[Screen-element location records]
::::::::::

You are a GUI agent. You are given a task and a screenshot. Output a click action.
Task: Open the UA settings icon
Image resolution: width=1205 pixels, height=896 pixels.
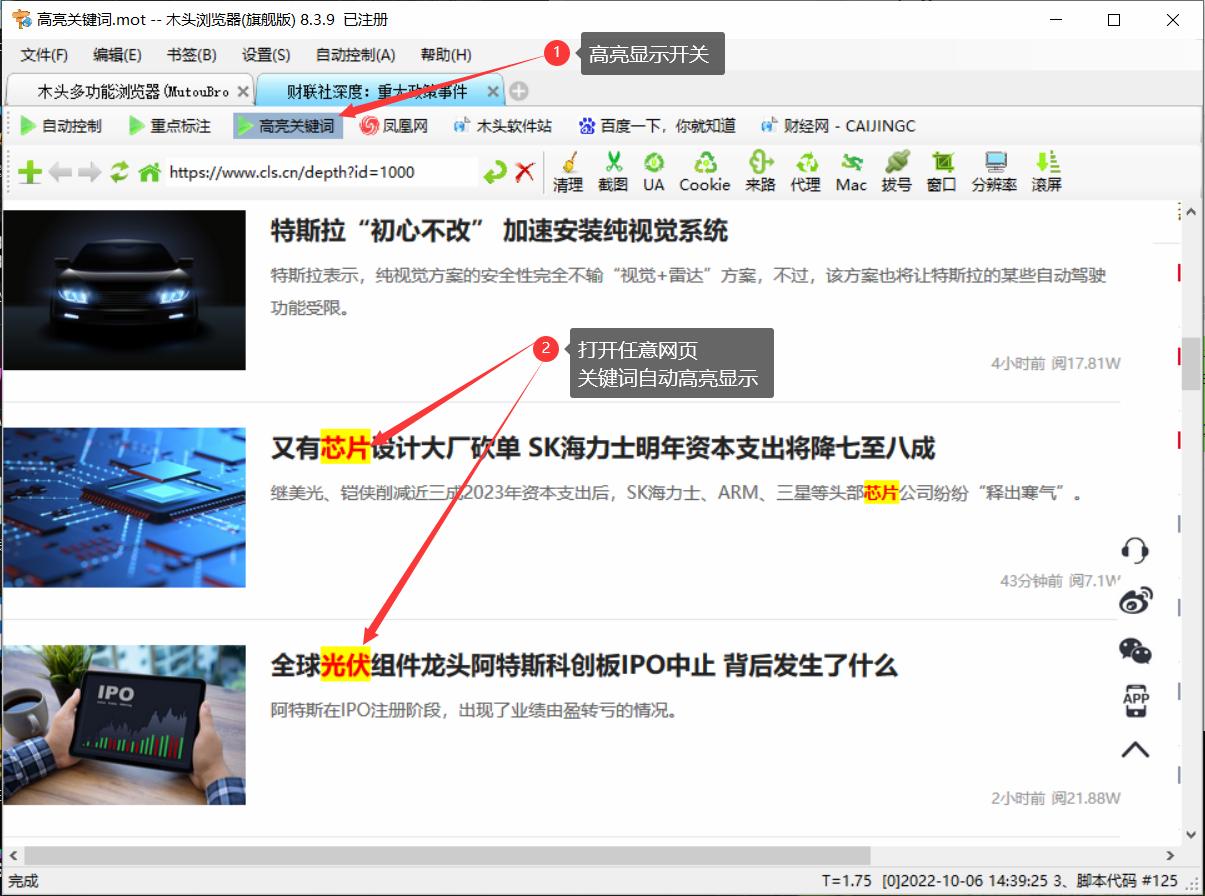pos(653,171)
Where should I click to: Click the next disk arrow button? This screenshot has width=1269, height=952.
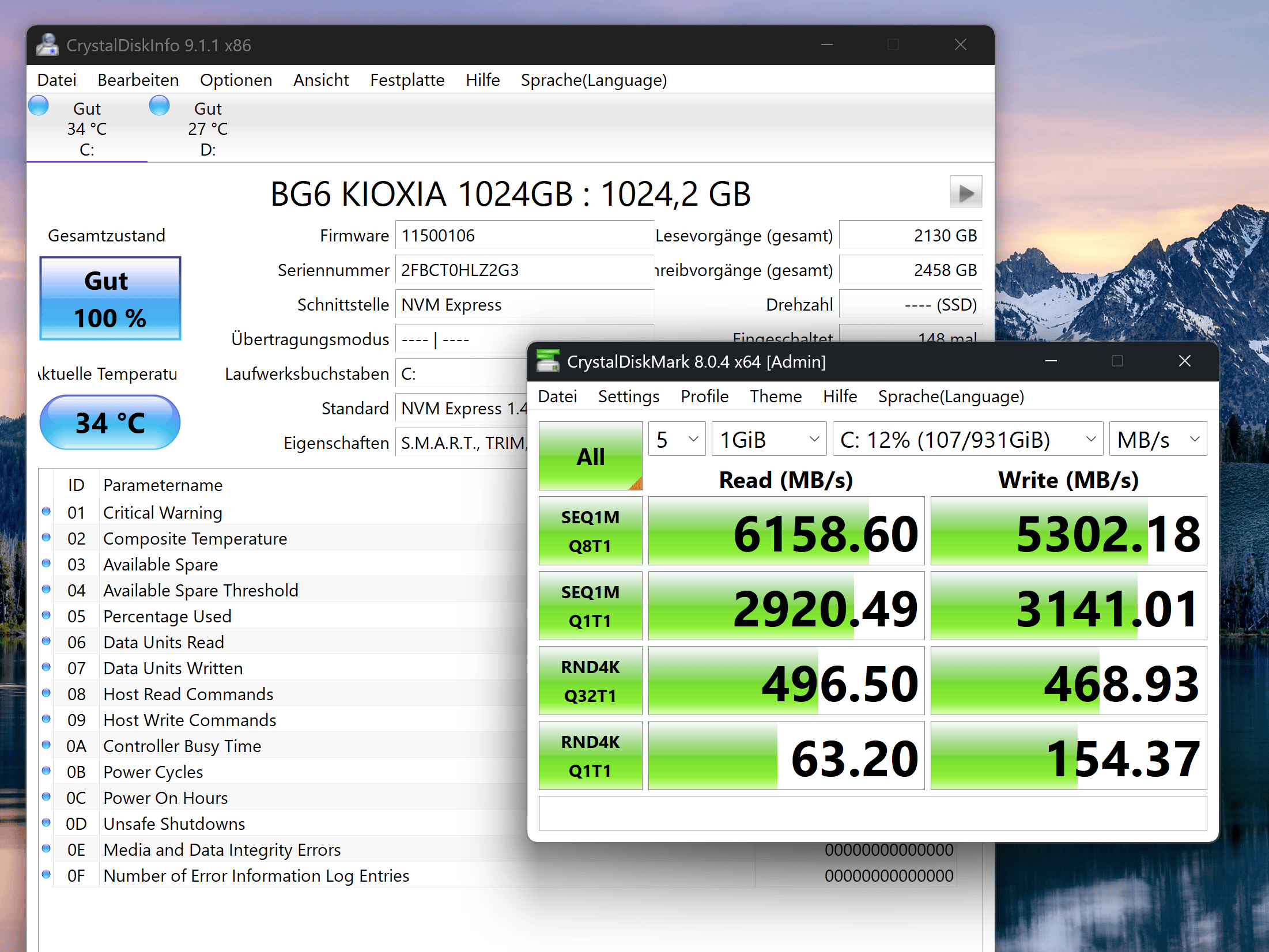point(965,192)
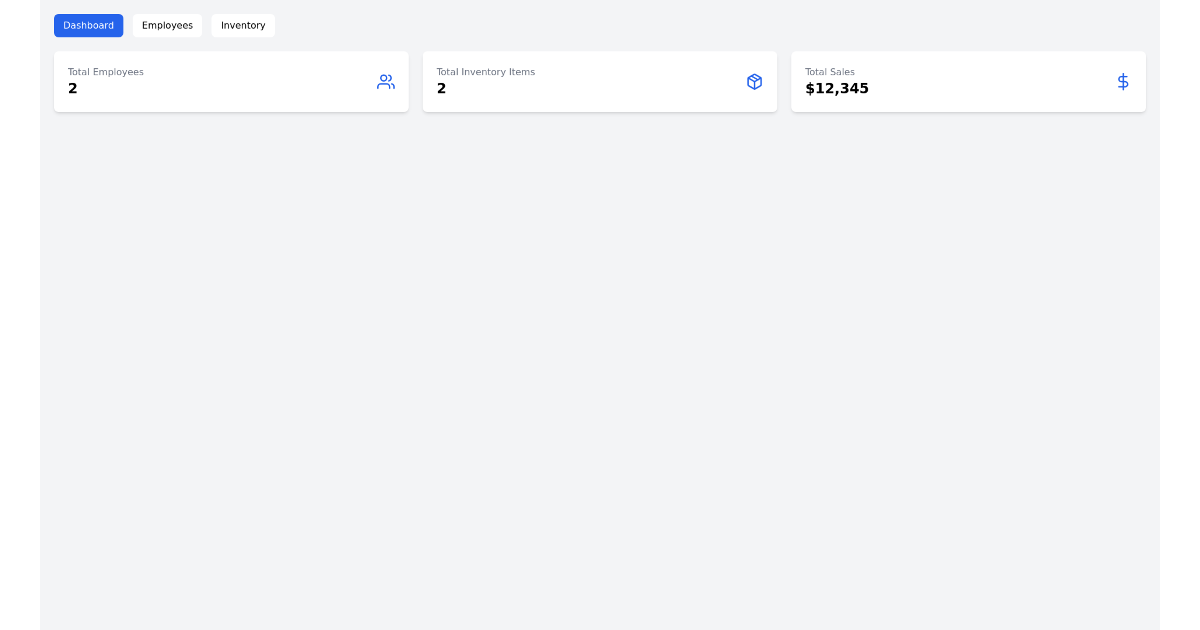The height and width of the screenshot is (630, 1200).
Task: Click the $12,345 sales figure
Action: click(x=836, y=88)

::::::::::

> _JOB_
Can you rewrite these lines with "disk arrow button" replaced by "disk arrow control" and everything else left unchanged, omitting the pictures?

> _WORKED ANSWER_
You are a GUI agent. You are given a task and a screenshot. Output a click action.
Task: Open the UA settings icon
Image resolution: width=1205 pixels, height=896 pixels.
pos(653,171)
Where should I click to: Click the next disk arrow control? This screenshot has width=1269, height=952.
point(965,192)
The height and width of the screenshot is (630, 1200).
Task: Click the $12,345 sales figure
Action: click(x=836, y=88)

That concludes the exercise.